-
Notifications
You must be signed in to change notification settings - Fork 24.9k
Description
🚀 The feature, motivation and pitch
PyTorch relies on CUDA streams and events to naively overlap computation and communication. However, these overlaps can interfere with one another - causing throughput degradation and unstable performance. We propose introducing CUDA Green Context[1] in fsdp2 to provide contexts that isolate SM resources for computation and communication. For example, we can split 132 sm into two part 104 sm for compute and 24 sm for communication in H100 (will waste 4 sm, since green context need each partiton's sm is a multiple of 8.
FlashInfer[2] has already integrated this experimental feature into their framework using API provided by cuda-python.
I think a naive implentation will be:
we split the SM into two contexts, computation and communcation(only one context for allgather/reduce_scatter/allreduce)
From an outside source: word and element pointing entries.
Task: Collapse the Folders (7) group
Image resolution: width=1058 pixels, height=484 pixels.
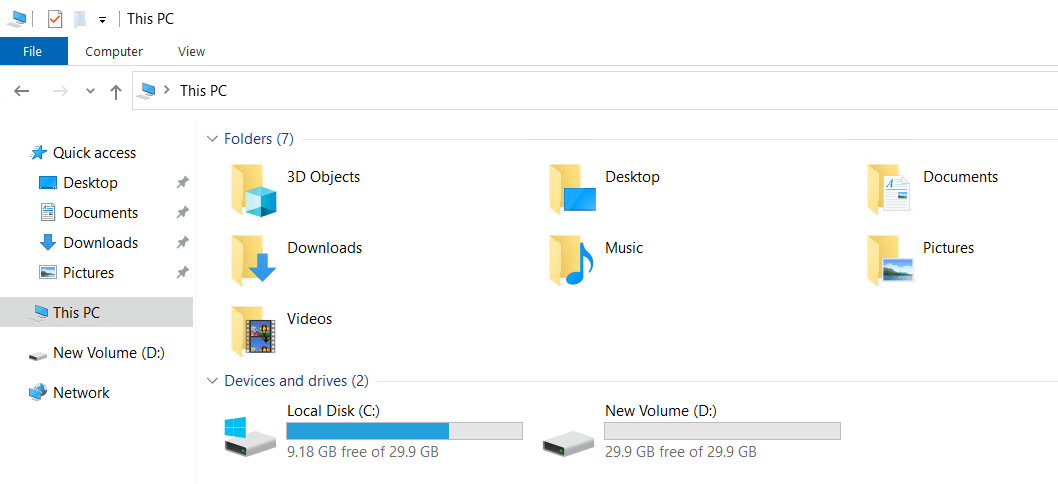Action: (211, 139)
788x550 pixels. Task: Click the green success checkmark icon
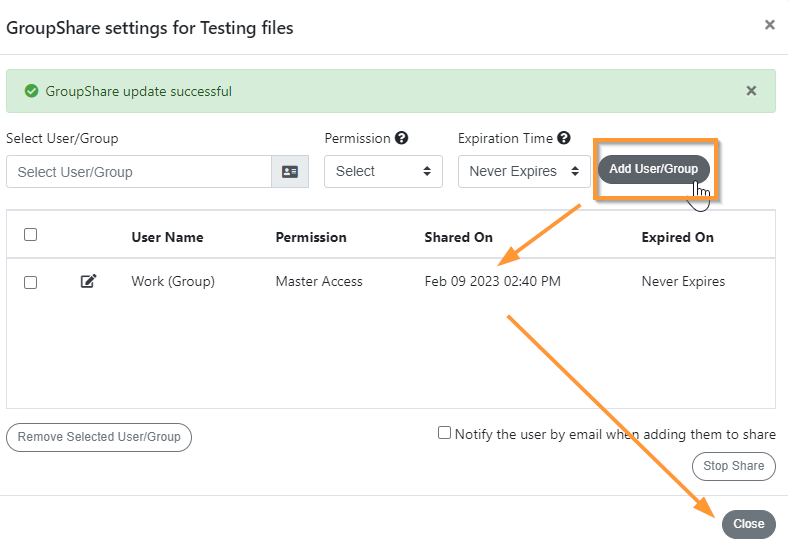pyautogui.click(x=32, y=91)

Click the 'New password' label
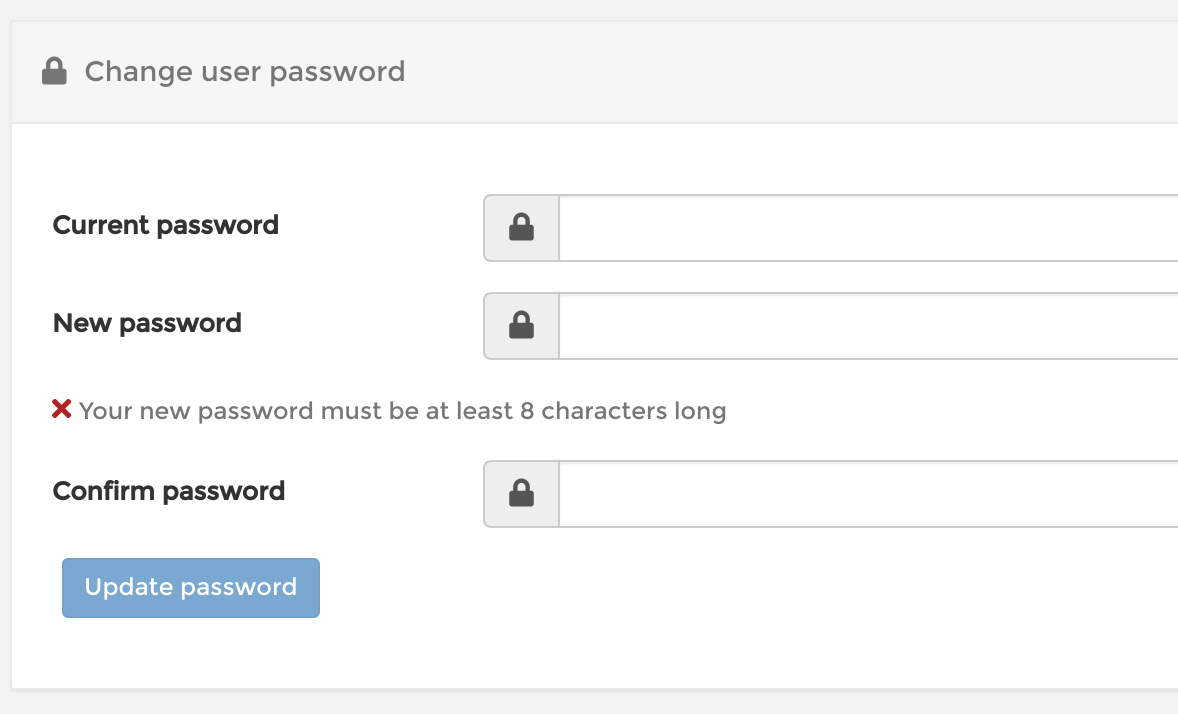pyautogui.click(x=147, y=323)
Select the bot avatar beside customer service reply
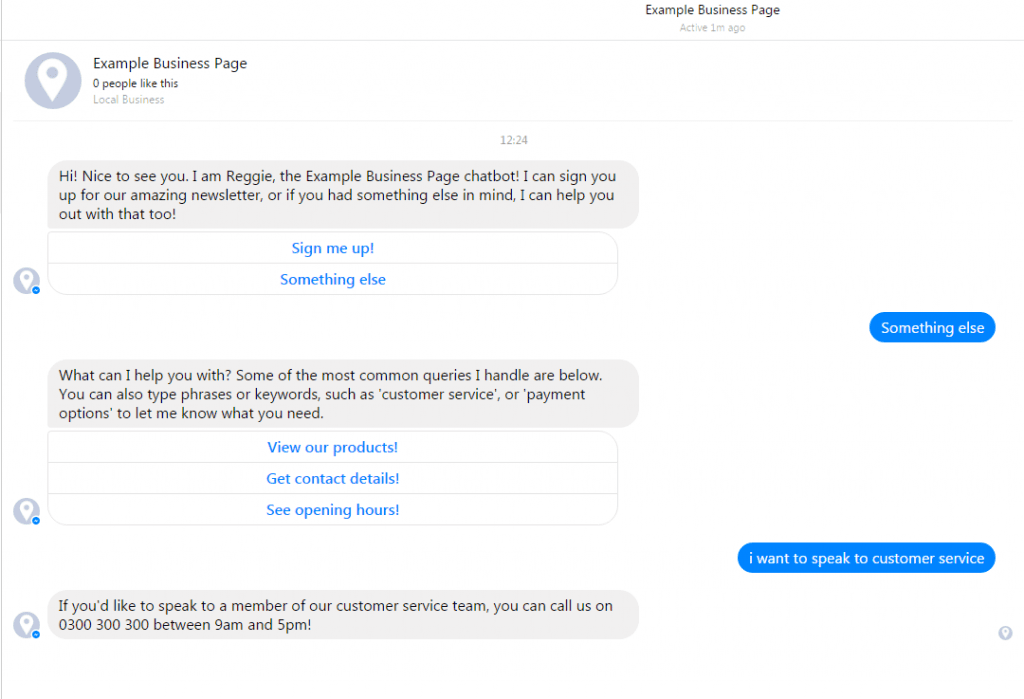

we create streams from context, 1 stream for overlapped compute, for commucation, we just replace normal cuda streams with streams created from commucation green context
Since we want to use green context stream for overlapped computation and default stream for non-overlapped computation, we need a hook-like mechanism that, just before an allgather or reduce-scatter call begins, switches the current CUDA stream to the green-context stream, and then switches back to the default stream when the communication finishes—so that we can fully utilize all GPU resources. However, I’m not sure whether such frequent stream-switching would introduce significant overhead. Perhaps instead of swapping streams back and forth, we could dispatch different kernels onto two separate streams from the start. This way we overlap communication on the green context stream with computation on the default stream without incurring the cost of repeated stream switches.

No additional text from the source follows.